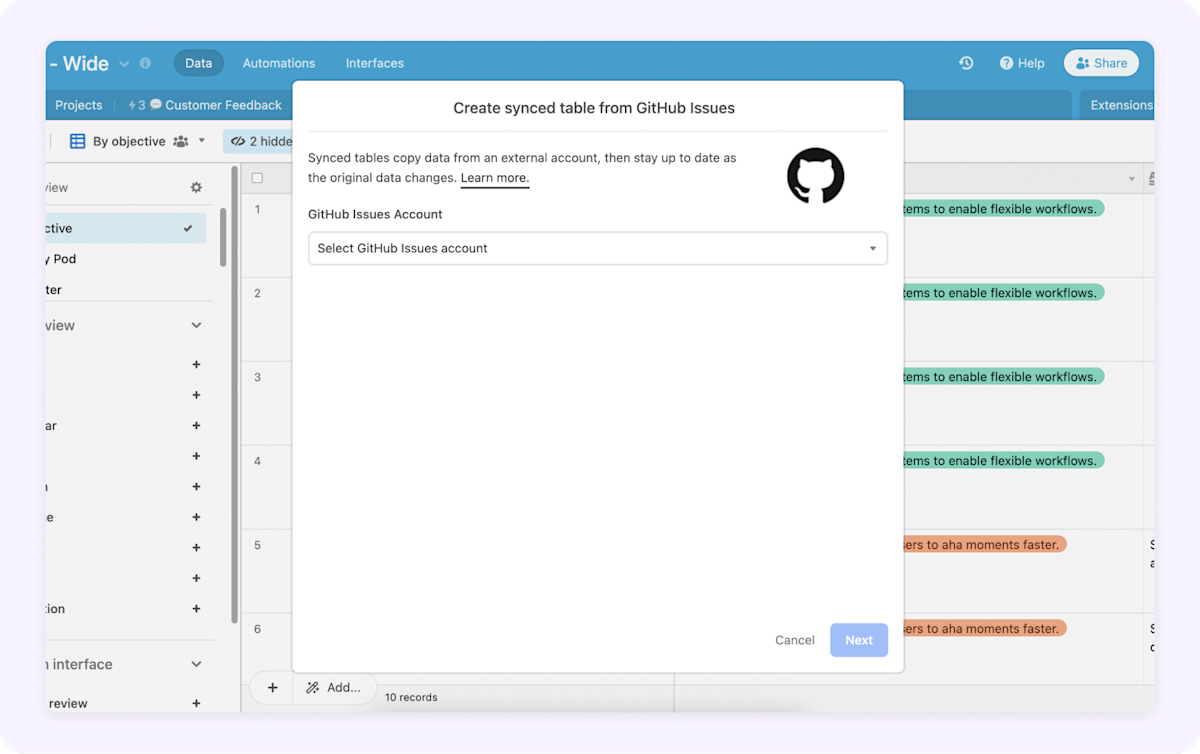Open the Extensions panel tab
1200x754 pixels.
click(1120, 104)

---

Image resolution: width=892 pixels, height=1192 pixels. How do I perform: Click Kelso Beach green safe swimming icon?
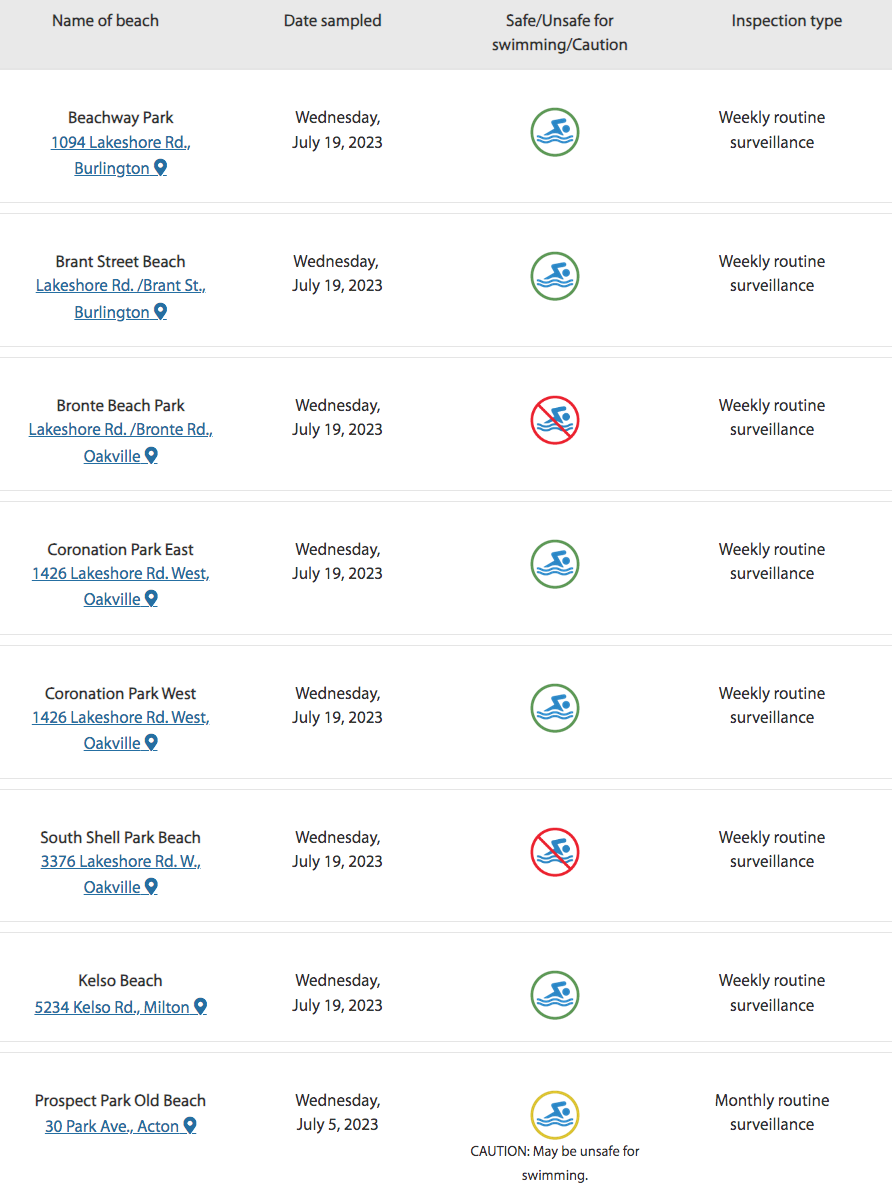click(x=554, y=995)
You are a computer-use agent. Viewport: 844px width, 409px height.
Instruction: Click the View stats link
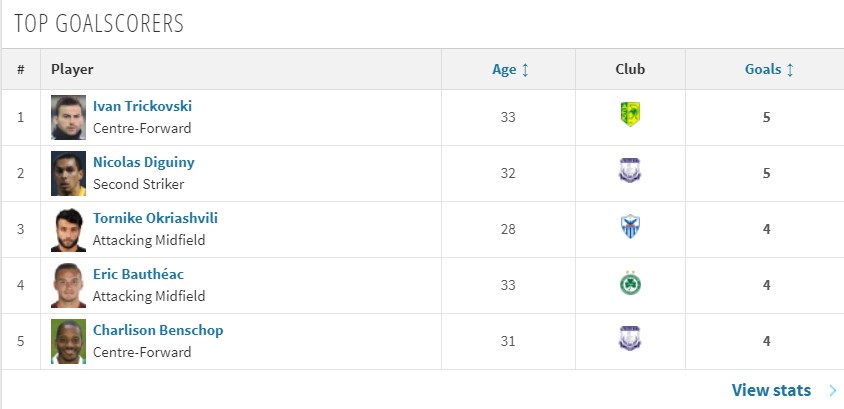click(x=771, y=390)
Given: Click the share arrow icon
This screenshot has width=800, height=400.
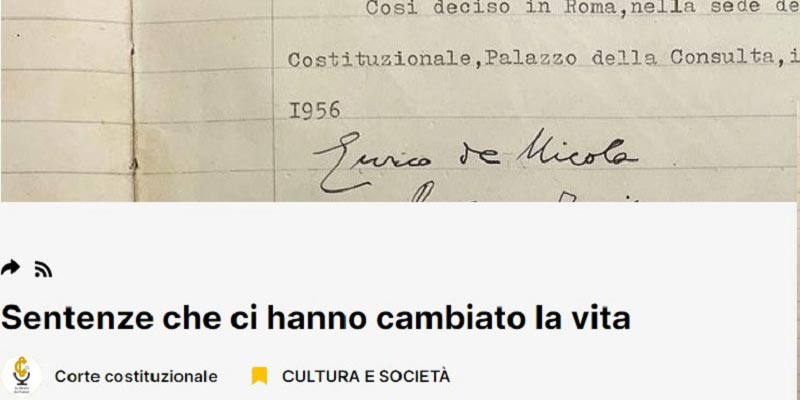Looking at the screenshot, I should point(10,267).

- **What the exercise asks**: Above are the records; copy from them only the lines starting at the one containing "Image resolution: width=892" and ending at the one containing "Given: Click the share arrow icon", exactly and without pictures.

- **Response area**:
Image resolution: width=892 pixels, height=1192 pixels. How do I perform: Click Kelso Beach green safe swimming icon?
click(x=554, y=995)
You are a computer-use agent. Viewport: 844px width, 409px height.
Instruction: Click the View stats link
click(x=771, y=390)
Given: Click the share arrow icon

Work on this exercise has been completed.